La Liturgie ou le service d'organiser la prière pour la communauté et nos hôtes
Saint Benoît donne des instructions précises sur l’ordonnance de la récitation des psaumes.
Ainsi, au chapitre 12 : comment célébrer les Laudes le dimanche.
Le dimanche à Laudes, on récite d'abord le psaume 66, puis le psaume 50, ensuite les psaumes 117 et 62, 4 puis le cantique des trois enfants (Daniel 3, 57-88), les psaumes de louange (Psaumes 148, 149 et 150), une lecture de l'Apocalypse par coeur avec le répons, l'hymne, le verset, le cantique de l'Évangile (Luc 1, 68-79), la litanie , et l'office est terminé.
Et dans le chapitre suivant, les Laudes en semaine
Les jours ordinaires, voici comment on célèbre l'office de Laudes.
On dit le psaume 66 sans antienne, en traînant un peu, comme le dimanche.
Alors tous les frères [qui auraient eu un peu de mal à sauter du lit !] ont le temps d'arriver pour le psaume 50 qu'on dit avec antienne (c’est-à-dire un verset qui introduit au chant du psaume en en donnant une clé de lecture).
Ensuite on dit deux autres psaumes, selon la coutume : le lundi : les psaumes 5 et 35 ; le mardi : les psaumes 42 et 56 ; le mercredi : les psaumes 63 et 64 etc.
En tout cas, on ne termine jamais la prière du matin et du soir (Laudes et Vêpres) sans dire le « Notre Père ».
Pourquoi ?
A cause de la 5e demande du Notre Père : « Pardonne-nous, comme nous pardonnons, nous aussi. »
Nous savons tous que la vie commune est un lieu d’exercice de la charité fraternelle.
Si nous avons reçu ou donné au cours de la journée ces blessures d’épingles si courantes, bénignes en soi, elles sont soignées et réparées par l’engagement que chaque membre de la Communauté prend en pardonnant du fond du cœur.

Saint Benoît fixe le nombre de psaumes à réciter et à quel moment du jour ou de la nuit… avec un soin extrême.
Mais lorsqu’il a terminé ces longs chapitres il énonce un principe très précieux :
Avant tout, nous insistons sur ce point :
si l'ordre des psaumes donné ici ne plaît pas à quelqu'un, il peut choisir un autre ordre qu'il juge meilleur.
A l’époque de Saint Benoît et pendant des siècles, on a récité le livre des psaumes en entier réparti sur une semaine.
De nos jours à Jouarre, nous récitons le psautier distribué sur deux semaines.
Laissons la parole à Saint Benoît :
Si, pendant la semaine, les moines ne chantent pas les 150 psaumes avec les cantiques habituels, ils montrent vraiment trop de paresse dans le service qu'ils ont promis.
En effet, nous lisons que nos saints Pères ont fait cela courageusement en un seul jour (réciter les 150 psaumes)!
Et nous, qui n'avons pas la même ardeur, hélas, nous devons chanter au moins tous les psaumes en une semaine.

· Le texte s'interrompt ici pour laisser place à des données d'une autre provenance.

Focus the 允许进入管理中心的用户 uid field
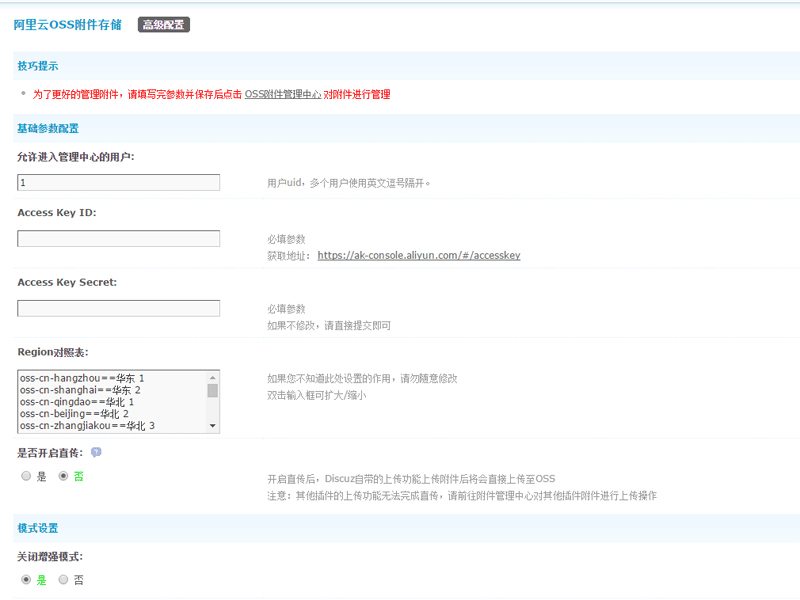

Règle de Saint Benoît, chapitre 20
du respect à avoir pendant la prière
"Quand nous voulons demander quelque chose à des gens puissants, nous n'osons le faire qu'avec humilité et grand respect.

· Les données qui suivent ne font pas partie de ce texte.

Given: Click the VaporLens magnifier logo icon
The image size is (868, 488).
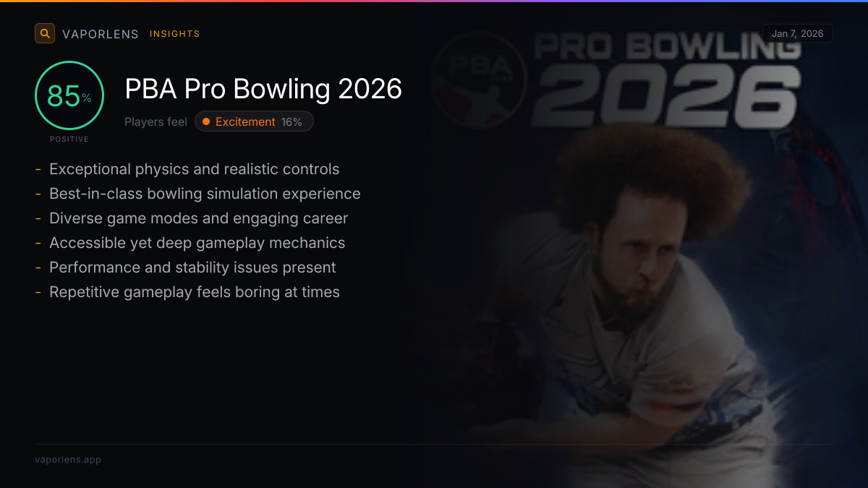Looking at the screenshot, I should (45, 33).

Alors, quand nous supplions le Seigneur, le Dieu du monde entier, nous devons le faire avec plus d'humilité encore, avec un coeur pur et tout donné à Dieu.

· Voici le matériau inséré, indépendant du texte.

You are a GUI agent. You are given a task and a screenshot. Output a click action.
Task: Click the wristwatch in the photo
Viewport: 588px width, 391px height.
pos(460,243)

Et nous le savons : Dieu nous exaucera, si nous prions non pas avec beaucoup de paroles, mais avec un coeur pur, peiné jusqu'aux larmes d'avoir offensé Dieu.
C'est pourquoi la prière doit être courte et pure, sauf si Dieu, dans sa bonté, nous touche et nous inspire de prier plus longtemps.
Mais, en communauté, la prière sera très courte.
Et, dès que le supérieur donnera le signal, les frères se lèveront tous ensemble."

Tout cela vous explique bien que la liturgie est réellement un travail à l'Abbaye.
Des soeurs sont nommées pour organiser les offices, préparer les chants, l'accompagnement, les feuilles et livrets, et tous les rites (encensement, illumination de l'Evangile par les bougies etc.).
Une équipe ou commission de liturgie se réunit régulièrement pour revivifier l'élan communautaire.